各部門の課題、取組みは以下のとおりです。
●株式統括本部
従来の電話等による発注方法から電子取引への移行が進行していく中で、手数料率の引き下げが進んでいるほか、金融機関に対する規制の強化を受け、バランス・シートや資本に配慮した効率的な業務運営がより求められています。また、顧客の要望と取引に関するルールや規制が多様化していく中で、注文執行とリスク管理におけるテクノロジーへの依存度が高まっており、そのインフラの安定性と正確性の確保がさらに重要になってきていると考えます。新型コロナウイルスの感染拡大により短期的には市場の変動率や取引高が激しく上下する環境が続く可能性があります。ビジネスモデルの見直しを継続し短期的な市場環境の変動に影響を受けにくい業務運営を目指します。長期的にはテクノロジーへの投資を通じ競合相手より優れた株式取引サービスの実現を目指します。
●債券統括本部
債券統括本部全体で株主資本利益率や税引前利益に対する意識が高まる中、収益機会の最大化及び効率的なコスト管理の徹底が主な課題であると考えます。同時に、国内外の規制動向に関する迅速な対応も求められており、バランス・シートの効率的運用のため、リスクの最適化を考慮に入れた戦略の構築を目指しています。

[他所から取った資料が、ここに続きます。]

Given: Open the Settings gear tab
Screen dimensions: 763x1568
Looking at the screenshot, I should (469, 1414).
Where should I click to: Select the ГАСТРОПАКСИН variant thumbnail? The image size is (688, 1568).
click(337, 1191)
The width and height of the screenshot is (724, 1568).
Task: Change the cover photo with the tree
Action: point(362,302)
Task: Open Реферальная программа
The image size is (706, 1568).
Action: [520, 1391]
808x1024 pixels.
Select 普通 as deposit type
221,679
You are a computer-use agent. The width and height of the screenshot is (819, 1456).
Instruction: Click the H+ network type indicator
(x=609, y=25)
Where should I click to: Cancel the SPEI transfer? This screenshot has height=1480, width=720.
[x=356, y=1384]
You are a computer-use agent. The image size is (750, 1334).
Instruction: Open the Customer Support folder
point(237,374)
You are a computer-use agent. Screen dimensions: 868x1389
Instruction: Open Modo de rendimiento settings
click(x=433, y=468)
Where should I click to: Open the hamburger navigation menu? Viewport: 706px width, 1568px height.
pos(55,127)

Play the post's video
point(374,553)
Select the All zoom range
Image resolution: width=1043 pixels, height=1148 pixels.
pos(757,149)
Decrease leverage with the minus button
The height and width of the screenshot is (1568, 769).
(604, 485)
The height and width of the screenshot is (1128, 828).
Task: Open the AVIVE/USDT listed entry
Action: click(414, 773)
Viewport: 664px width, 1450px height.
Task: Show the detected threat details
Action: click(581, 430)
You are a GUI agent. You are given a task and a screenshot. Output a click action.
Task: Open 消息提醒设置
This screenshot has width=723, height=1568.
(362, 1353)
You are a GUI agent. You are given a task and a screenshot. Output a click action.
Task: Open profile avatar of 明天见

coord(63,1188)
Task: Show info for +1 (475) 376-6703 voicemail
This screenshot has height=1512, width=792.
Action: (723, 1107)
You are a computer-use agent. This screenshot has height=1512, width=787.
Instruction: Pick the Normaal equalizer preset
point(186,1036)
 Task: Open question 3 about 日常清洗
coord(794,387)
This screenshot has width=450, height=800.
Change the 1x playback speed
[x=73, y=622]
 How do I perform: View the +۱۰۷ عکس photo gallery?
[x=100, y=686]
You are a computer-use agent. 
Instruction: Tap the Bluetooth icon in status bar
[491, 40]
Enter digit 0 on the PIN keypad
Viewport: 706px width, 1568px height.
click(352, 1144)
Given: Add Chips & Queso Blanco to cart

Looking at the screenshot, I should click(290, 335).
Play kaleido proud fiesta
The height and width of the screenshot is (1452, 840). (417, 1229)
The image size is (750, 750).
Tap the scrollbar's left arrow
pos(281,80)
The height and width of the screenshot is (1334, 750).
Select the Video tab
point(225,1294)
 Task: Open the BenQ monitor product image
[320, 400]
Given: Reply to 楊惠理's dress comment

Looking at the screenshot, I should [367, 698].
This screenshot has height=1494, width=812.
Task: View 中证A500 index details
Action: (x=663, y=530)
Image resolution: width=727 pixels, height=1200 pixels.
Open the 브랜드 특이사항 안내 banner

また、関連業務のマーケットシェアを意識し、今後成長が見込まれる為替取引や金利・クレジットに係る仕組債などを含むデリバティブ・プロダクトの強化を図ってまいります。新型コロナウイルスの感染拡大を受け、市場変動や流動性低下が生じる可能性がありますが、こうした市場混乱時にも安定したマーケットメイク業務が継続できるよう、BCP、自動化などの体制整備に取り組んでおります。
●資本市場統括本部
グローバルの市場環境により資本市場全体の規模や収益性は左右されますが、今後も豊富な株式・債券の引受実績を背景に、グループ内の連携をさらに強化しながら競争力を堅持することを目指しています。金融機関に対する規制への対応として、インサイダー取引のリスクにかかる法人関係情報の管理を重要課題として取り組んでおります。また、ファイアーウォール規制について、顧客に関する非公開情報の共有制限はMUFGとの合弁事業における重要課題でもあるため、昨今の当局による規制緩和に係る実務対応について検討を重ねています。新型コロナウイルスの感染拡大は本邦企業の資金調達戦略に少なからず影響を及ぼしていますが、今後の更なる資金調達案件の受注を目指し、資本市場統括本部ではリスク管理を維持しながら営業体制の強化を図っています。
(特定金融会社等の開示に関する内閣府令に基づく営業貸付金の状況)
特定金融会社等の開示に関する内閣府令(1999年5月19日 大蔵省第57号)に基づく営業貸付金の状況
当社の営業貸付金の状況は次のとおりです。
① 貸付金の種別残高内訳
2021年9月30日現在、営業貸付金残高はありません。
② 資金調達内訳
| 2021年9月30日現在 |
| 借入先等 | 残高(百万円) | 平均調達金利(%) | |
| 金融機関等からの借入 | 642,721 | 0.88% | |
| 社債 | 131,910 | 1.17% | |
| 合計 | 774,631 | 0.93% | |
| 自己資本 | 189,647 | - | |
| 資本金・出資額 | 62,149 | - | |
③ 業種別貸付金残高内訳
2021年9月30日現在、営業貸付金残高はありません。
④ 担保別貸付金残高内訳
2021年9月30日現在、営業貸付金残高はありません。
⑤ 期間別貸付金残高内訳
2021年9月30日現在、営業貸付金残高はありません。